By 1820 Latin American nations had won independence from their European masters. The long tradition of Spanish and Portuguese influence hampered industrial development of its former colonies, as these nations fell outside of the orbit of industrialization occurring in the rest of Western Europe. In addition, the creation of a semblance of political stability took several decades in Latin America and further impeded industrial growth. The real impetus for embracing change came from the economic and commercial connections that Latin American areas had previously established with other Western nations undergoing industrialization. Brazil introduced steam power into a sugar mill in 1815. Coffee producers saw the advantage of steam power, and by mid-century the country had nearly 150 steam engines in operation. Again, however, the pattern followed that of other non-Western areas in the 19th century. The use of new technology, such as the steam engine, merely reinforced Latin American reliance on its cash crops for export in order to obtain sufficient funds to purchase Western technology. In the 1830s railroad development began in Cuba and appeared in Brazil and other regions of Latin America two decades later. Brazil offered financial incentives for assistance in railroad construction and extended its railroad mileage from a paltry ten miles in 1852 to 800 miles by the early 1870s. Mexico only built 369 miles of railroads in 1880, at a time when worldwide construction was booming. Several other Latin American countries such as Mexico, Chile, and Paraguay also attempted to modernize their economies by emphasizing ship building, iron production, and railroad construction, but these efforts achieved only meager results in the face of the more dominant influence of Western powers. But Latin American countries also suffered from resisting the investment interests of its neighbor the United States.

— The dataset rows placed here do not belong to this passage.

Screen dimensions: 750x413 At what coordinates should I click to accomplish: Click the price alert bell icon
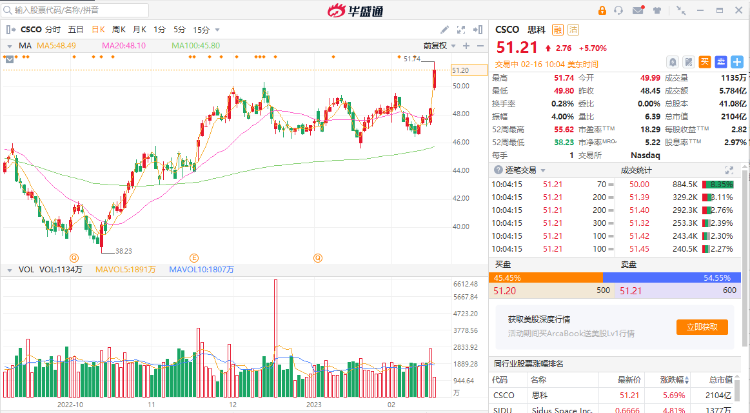click(672, 61)
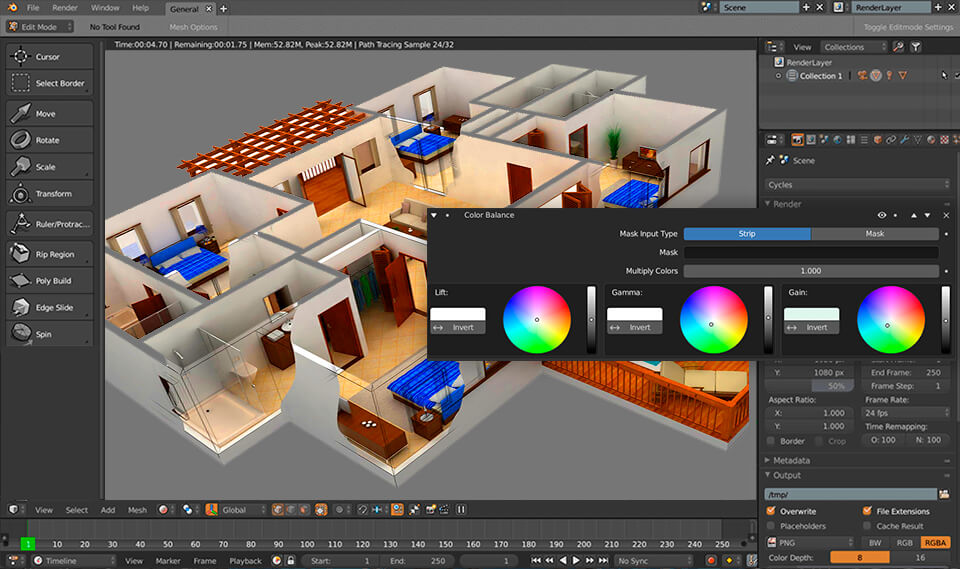Enable the Placeholders checkbox

[x=771, y=526]
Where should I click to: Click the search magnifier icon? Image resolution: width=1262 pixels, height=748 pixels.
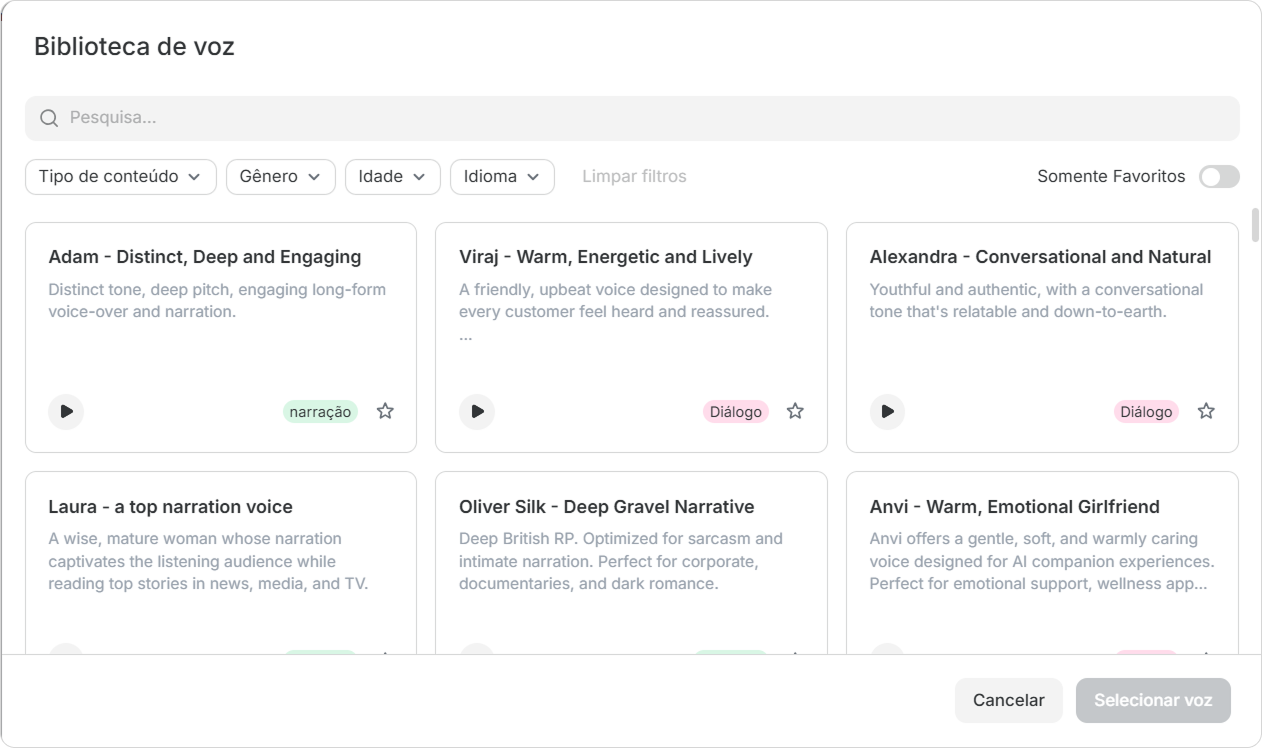pos(49,118)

Brazil and other countries remained tied to the heavy, bulky, and more expensive European industrial machinery rather than adopting the emerging more light and delicate and less expensive machinery from the United States.3

In truth, the splash of these early efforts fell far short of what was required to establish a modern industrial society in India, the Middle

East, and Latin America. A number of factors precluded the creation of the Western model of industrialization in these areas throughout most of the 19th century. Several conflicts between countries, political instability, the failure of the populaces to abandon their reliance on traditional cash crops for export in exchange for European goods and commodities, primitive education systems, cultural differences, the lack of internal infrastructure development as represented by the relatively modest amount of factories built, and the dearth of railroad mileage and the continued heavy dependence on European entrepreneurs, investment, and technology prevented these portions of the globe from making any serious transformation to industrialized societies.